Van der Poel, da parte sua, ha confermato di essere in una forma strepitosa, definendo la sua prestazione come "una giornata di grazia". L’olandese, già vincitore della Milano-Sanremo nel 2023, ha gestito con freddezza e determinazione la fase decisiva, resistendo agli attacchi di Ganna e Pogacar, che hanno provato in tutti i modi a staccarlo. "Mi sentivo in una giornata di grazia", ha commentato il corridore dell’Alpecin-Deceuninck, che ha alzato le braccia al cielo su Via Roma per la seconda volta in carriera.
Filippo Ganna, l’azzurro dell’Ineos Grenadiers, ha regalato una prova di grande coraggio e determinazione, rimanendo in corsa per la vittoria fino all’ultimo metro. "Ho dato tutto me stesso, fino alla fine, e la squadra è stata incredibile", ha dichiarato Ganna, che ha ammesso di aver forse commesso un errore tattico nel finale: "Forse non avrei dovuto lasciare van der Poel sul rettilineo finale, ma era una scheggia". Nonostante il secondo posto, il campione italiano non ha nascosto l’orgoglio di aver gareggiato contro due avversari di tale levatura: "È stato un onore far parte di questo terzetto, sono due campioni pazzeschi".

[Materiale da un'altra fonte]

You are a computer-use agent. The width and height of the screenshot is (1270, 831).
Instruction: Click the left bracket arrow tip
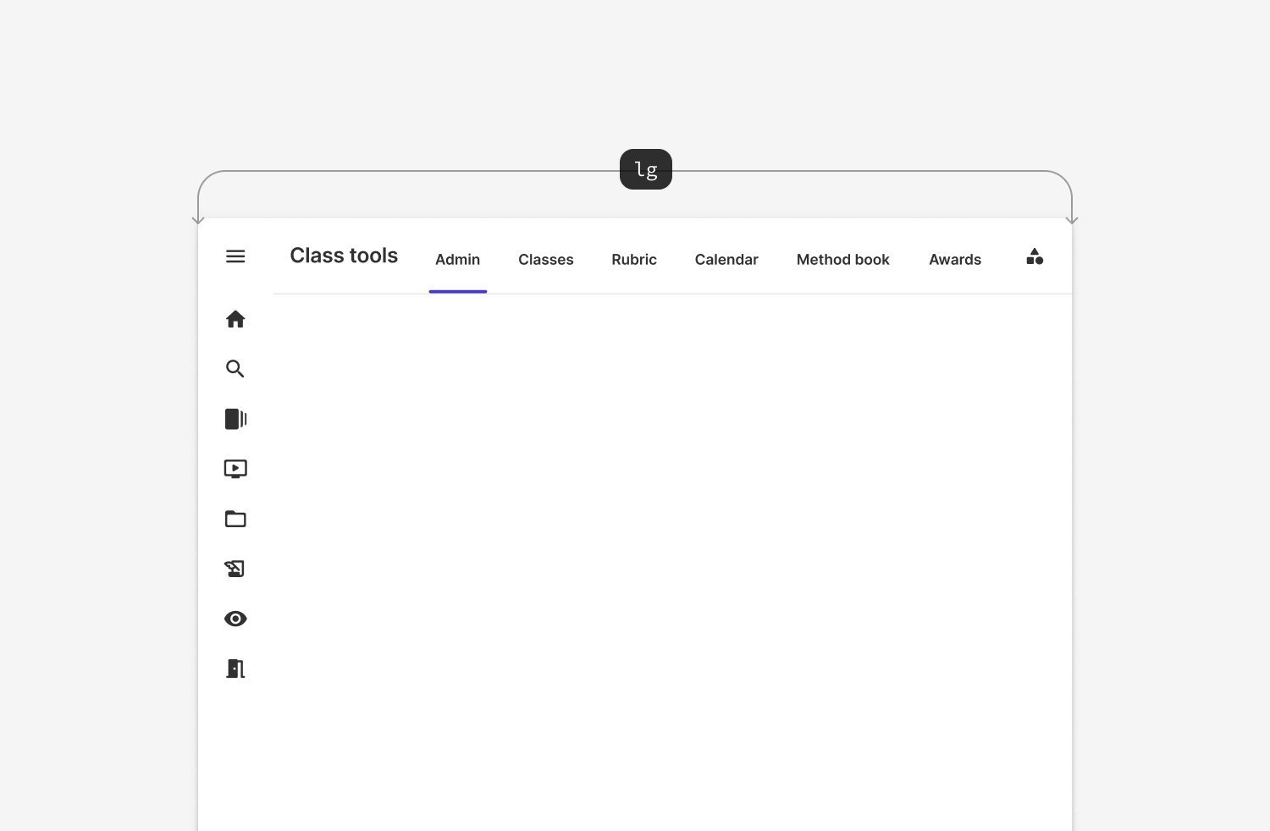pos(198,220)

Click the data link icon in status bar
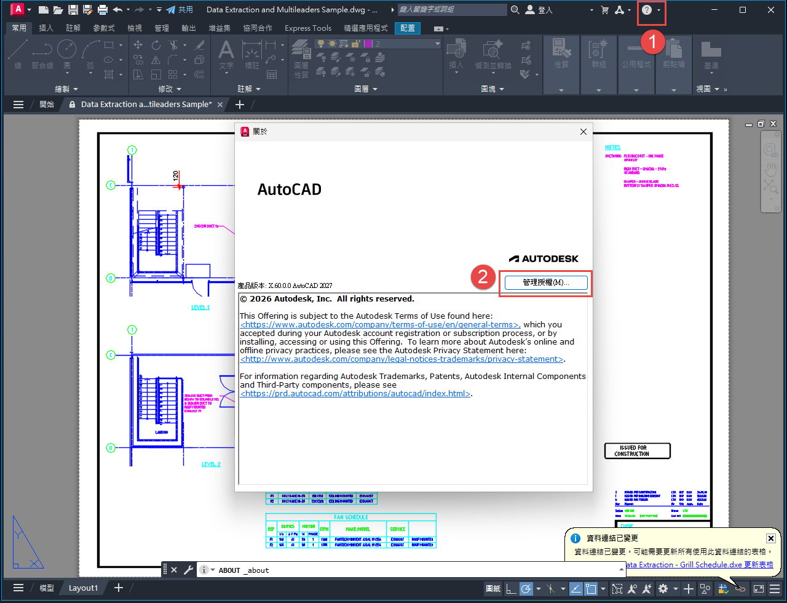740,589
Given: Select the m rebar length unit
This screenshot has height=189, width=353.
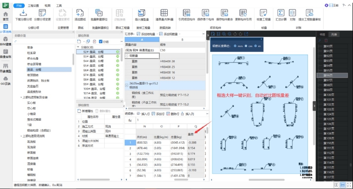Looking at the screenshot, I should (x=256, y=46).
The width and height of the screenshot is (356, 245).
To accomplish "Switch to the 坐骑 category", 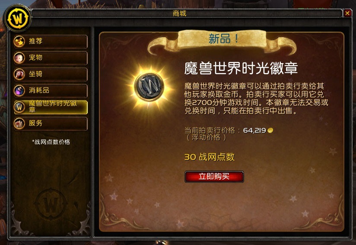I will (51, 74).
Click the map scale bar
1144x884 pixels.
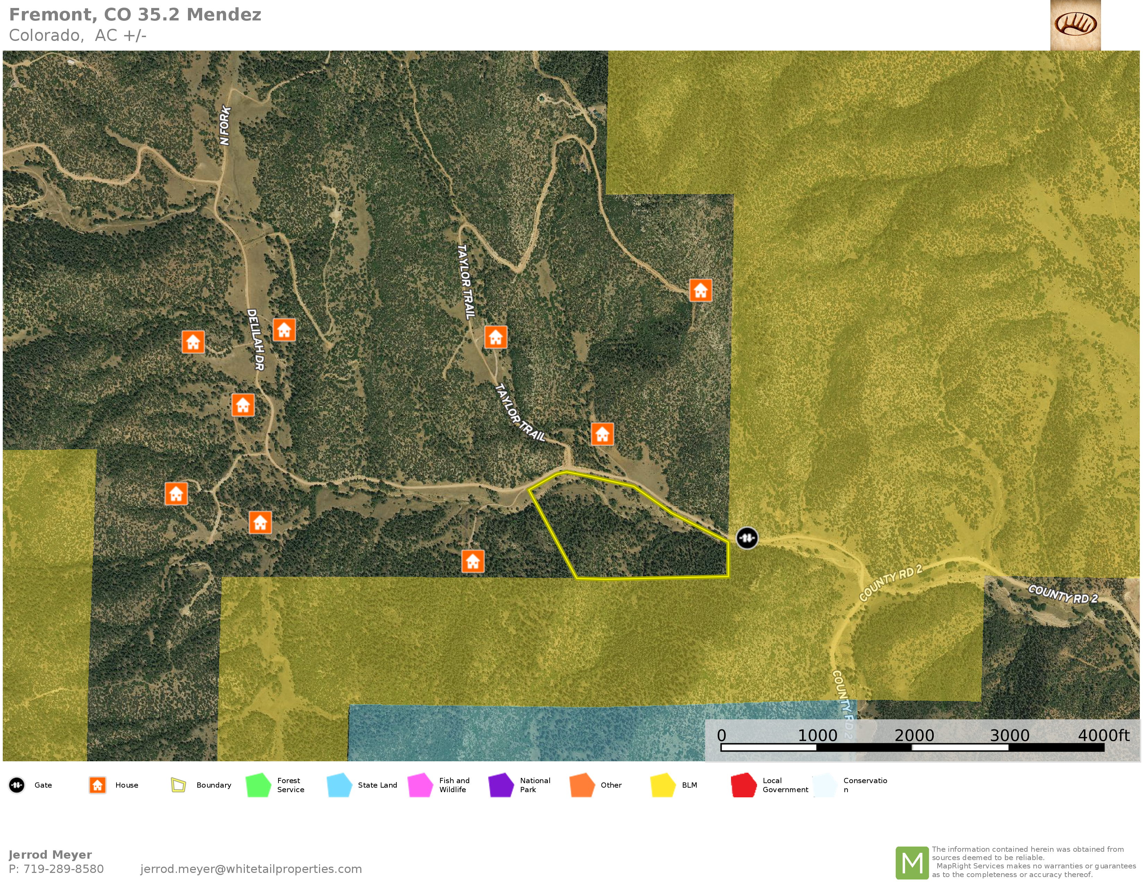(912, 747)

Pogacar, che aveva già dimostrato di essere in ottima forma nelle settimane precedenti, ha ammesso di non aver raggiunto il picco nella corsa: "Le gambe giravano bene, ma forse non ho raggiunto il mio massimo". Una riflessione che lascia intendere come lo sloveno abbia ancora margine di miglioramento, nonostante il terzo posto ottenuto in una delle classiche più ambite del calendario ciclistico.